Monday, April 28, 2008

For the reading list

I'm working my way through Kitchen Literacy by Ann Vileisis, which demonstrates that the roots of our ignorance about our food system are deeper than we probably think. It's quite readable and pause for thought. I'm learning a lot.

As one might expect, though, there are errors here and there in the book which prove its point. In an early chapter the author quotes some advice to home cooks for tender mutton - choose, if you can, meat from a cosset withers. She then adds that this is a particularly docile breed of sheep. Wrong. A cosset withers in a pet castrated male (ram or buck depending on where you are doing your sheepherding).

Cosset is a word any of us ought to know from reading 18th and 19th century English novels. But just for the heck of it I googled "withers" and tried the various sources like Merriam-Webster, Britannica, Wikipedia, etc. The only results were for classified ads where folks were selling off their small flocks, as in "2 rams, some withers, mostly ewes".

Withers are the what you get after you harvest and eat the Rocky Mountain oysters.

Why is "withers" a secret term? Is gelding a secret term? Perhaps if we raced rather than sheared and ate sheep, we would know "withers"?

2 comments:

Anonymous said...

googled "withers" and tried the various sources like Merriam-Webster, Britannica, Wikipedia, etc. The only results were for classified ads where folks were selling off their small flocks, as in "2 rams, some withers, mostly ewes".

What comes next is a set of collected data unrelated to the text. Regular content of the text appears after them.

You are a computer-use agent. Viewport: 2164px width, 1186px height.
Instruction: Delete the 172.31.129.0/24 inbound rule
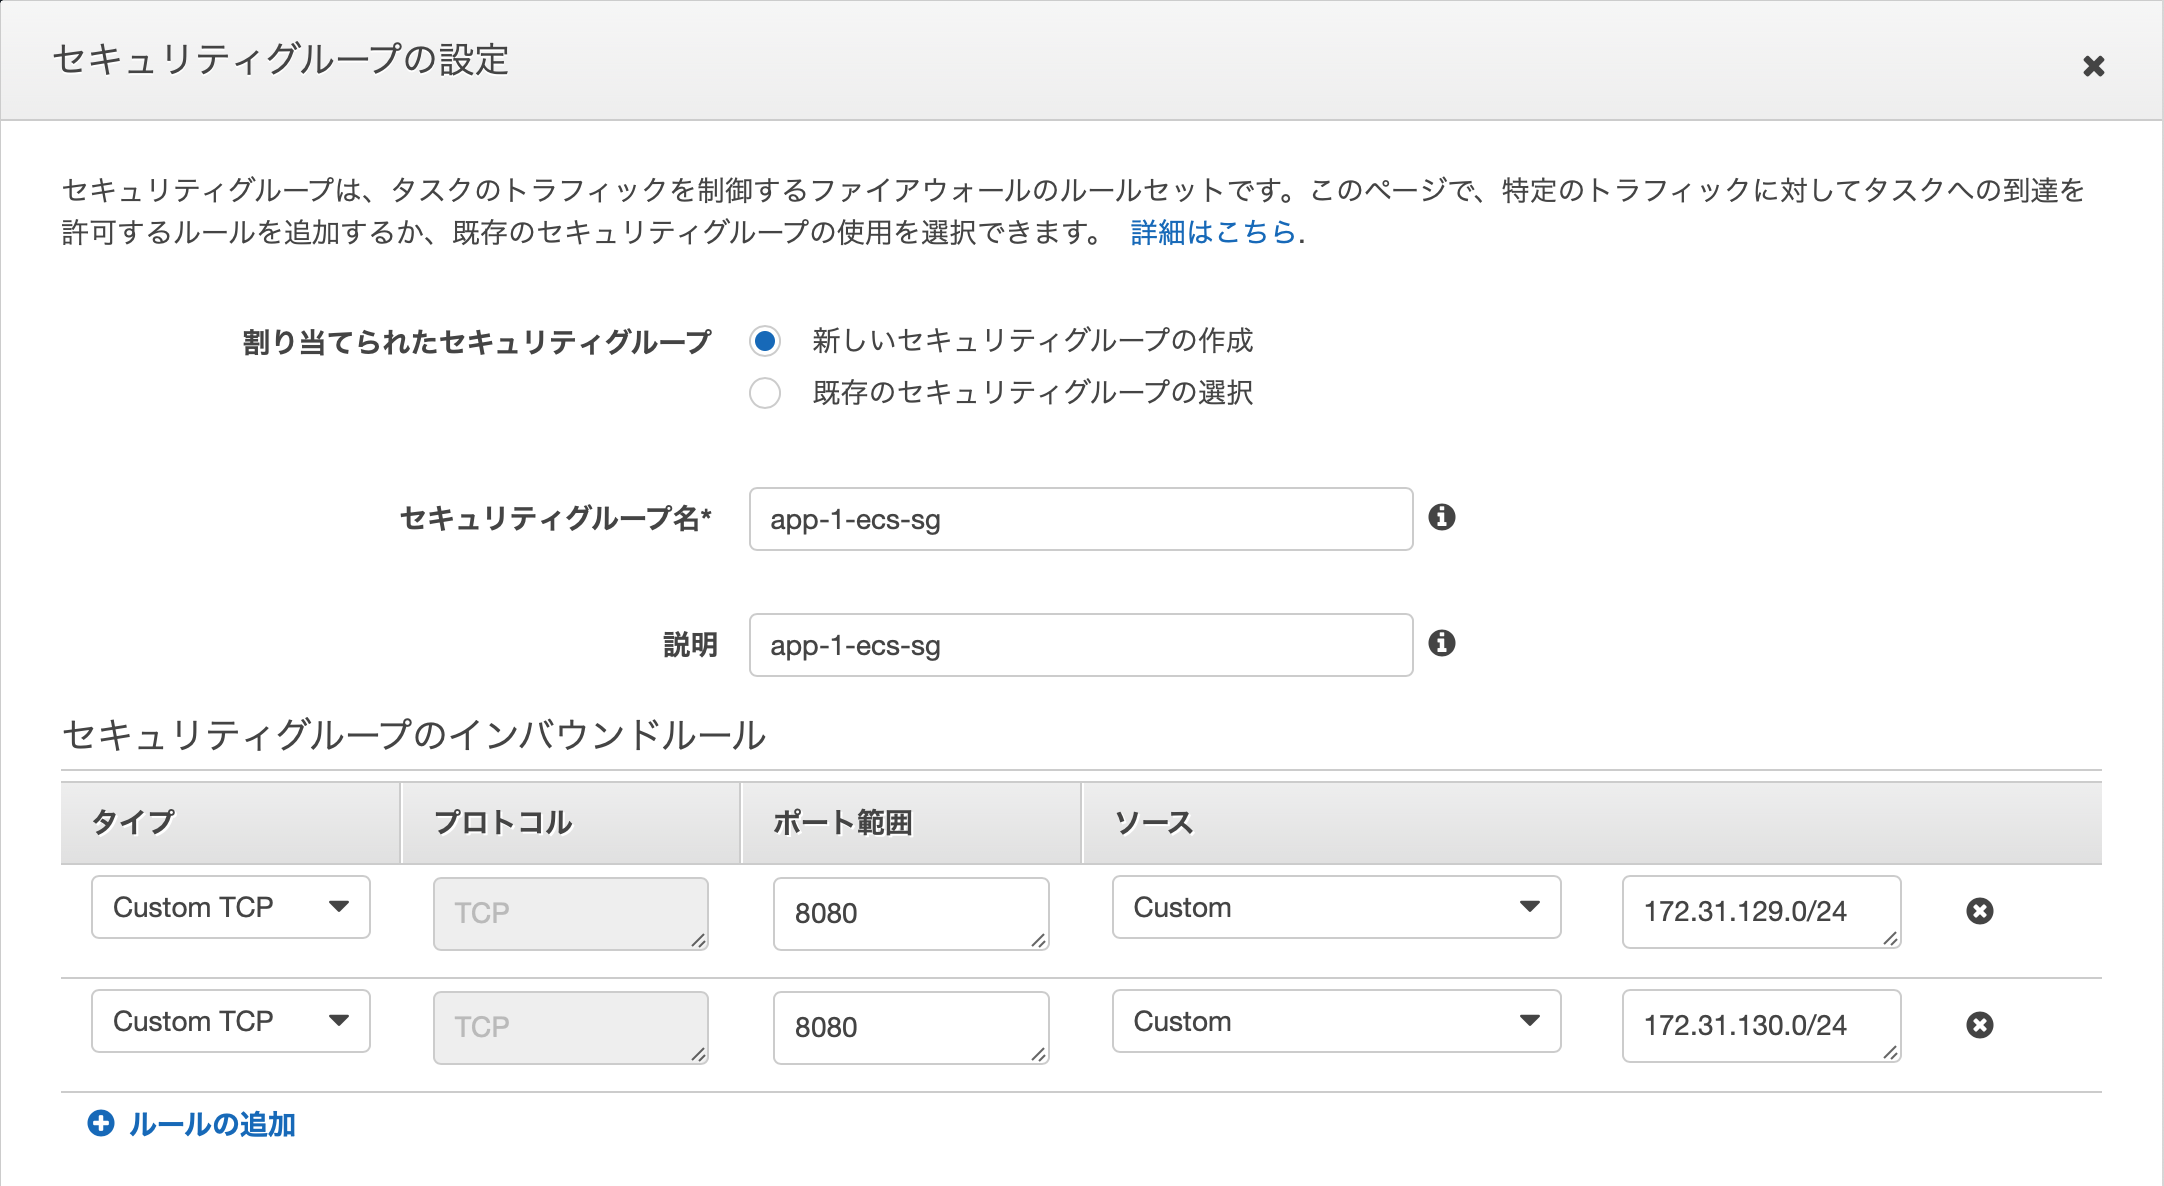click(1982, 911)
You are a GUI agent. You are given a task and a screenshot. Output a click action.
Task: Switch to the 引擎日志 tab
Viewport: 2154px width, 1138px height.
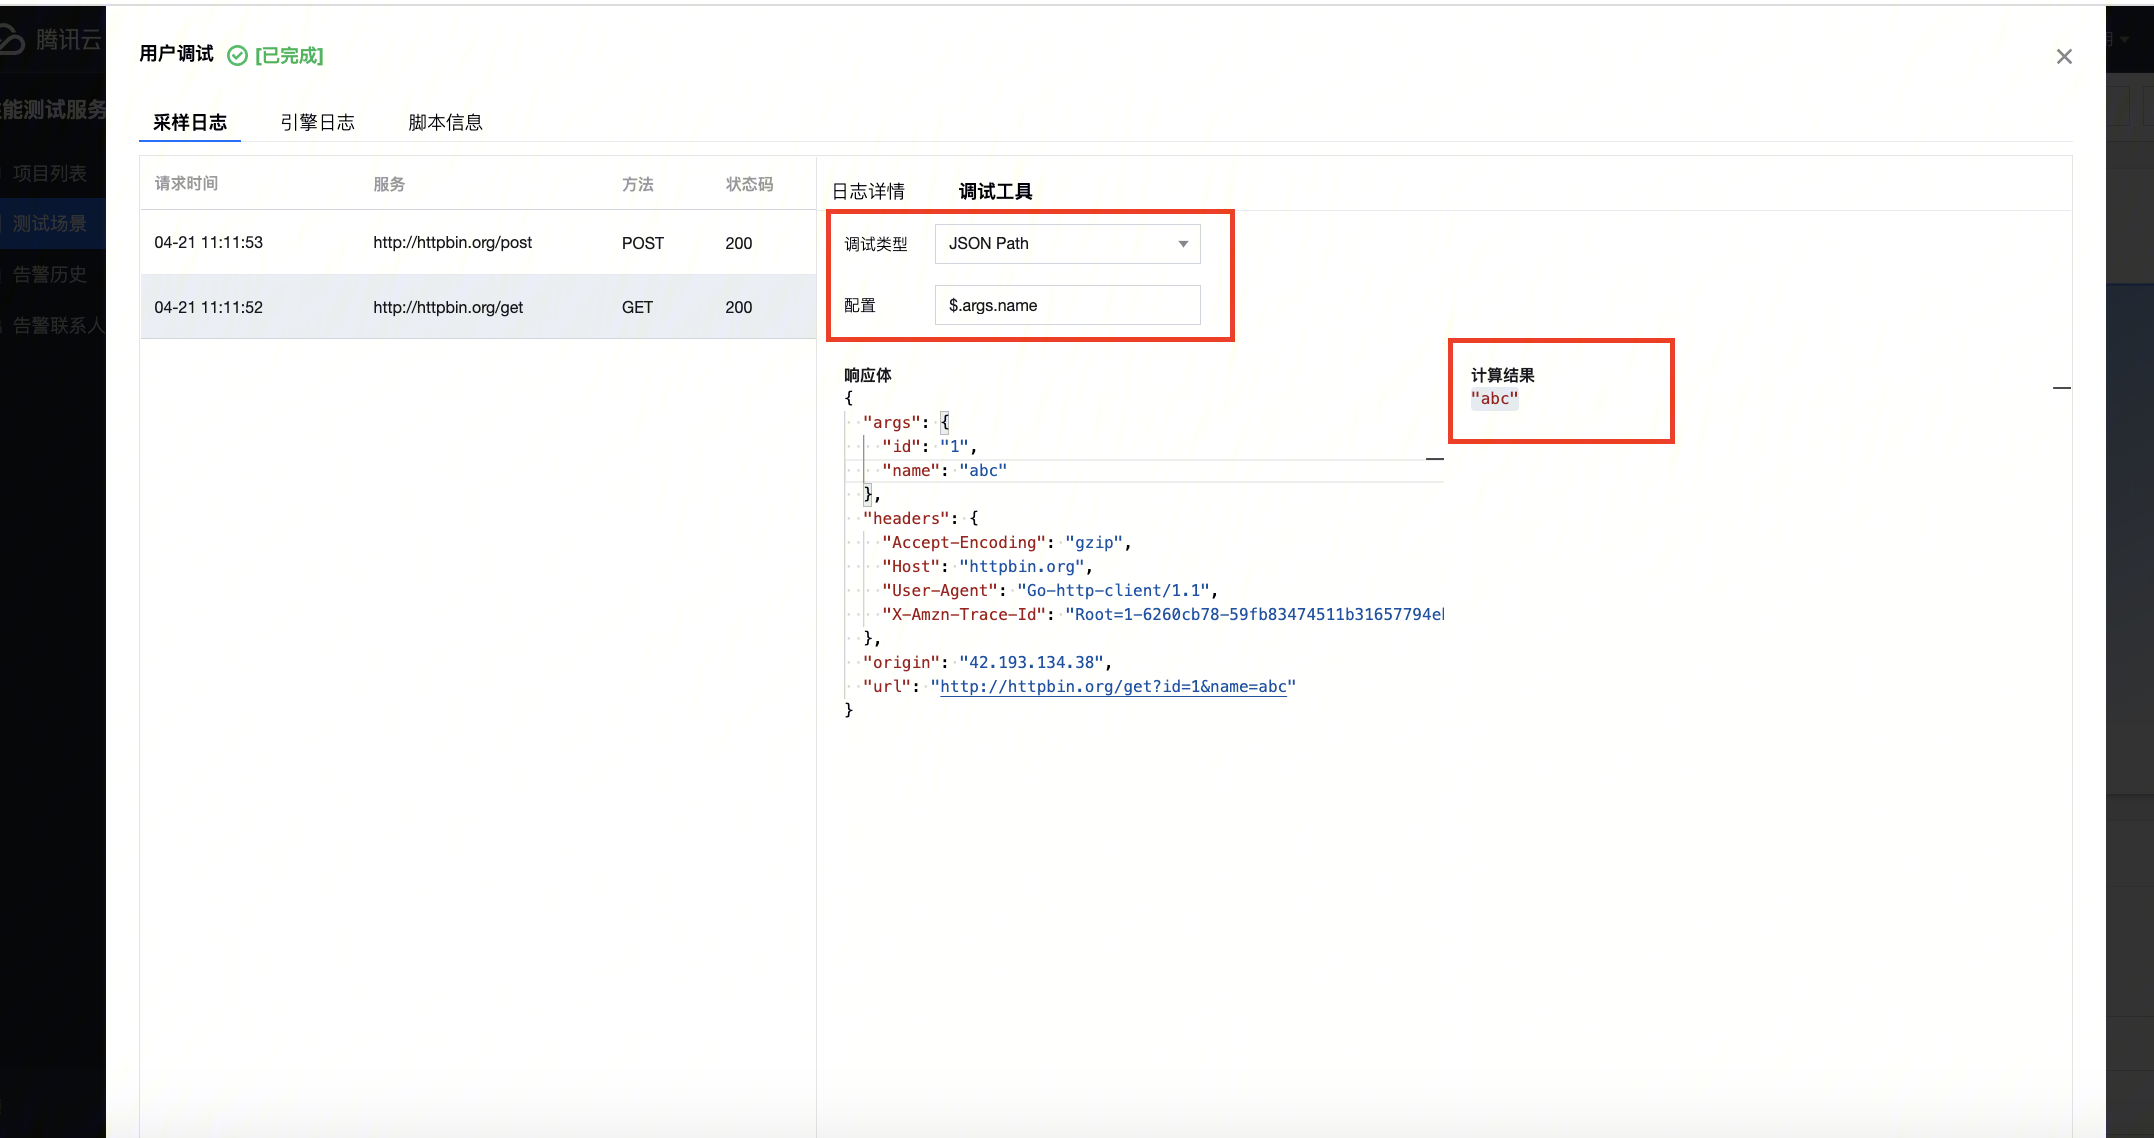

Phina I think you are dealing with an error in spelling wether is correct and it means castrated ram according to my recollection and my copy of the New American Oxford Dictionary. Withers are a part of a horse according to the same source. We call castrated cattle steers. It isn't a secret term. It just isn't a part of most peoples vocabulary because most people don't raise/ eat lamb or spin its fleece.

Phina Borgeson said...

Interesting that it is misspelled in the book, too - and on those ads for sheep. I'm thinking this is the result of western US lazy pronounciation, where short vowels often sound alike, or like the next shortest one. The book author lives in Oregon. And how many people did I know in Nevada named Ken, but pronounced locally as kin. So those ovine castrati were pronounced withers by my old sheepherder sources, not wethers.